# Instructions to follow:
Each record below should be set down exactly.

# Extracted records:
====================

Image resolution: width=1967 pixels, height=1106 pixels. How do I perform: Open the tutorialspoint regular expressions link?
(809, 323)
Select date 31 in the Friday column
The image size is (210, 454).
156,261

====================

# Problem solution:
Image resolution: width=1967 pixels, height=1106 pixels. How do I perform: Open the tutorialspoint regular expressions link?
(809, 323)
Select date 31 in the Friday column
The image size is (210, 454).
156,261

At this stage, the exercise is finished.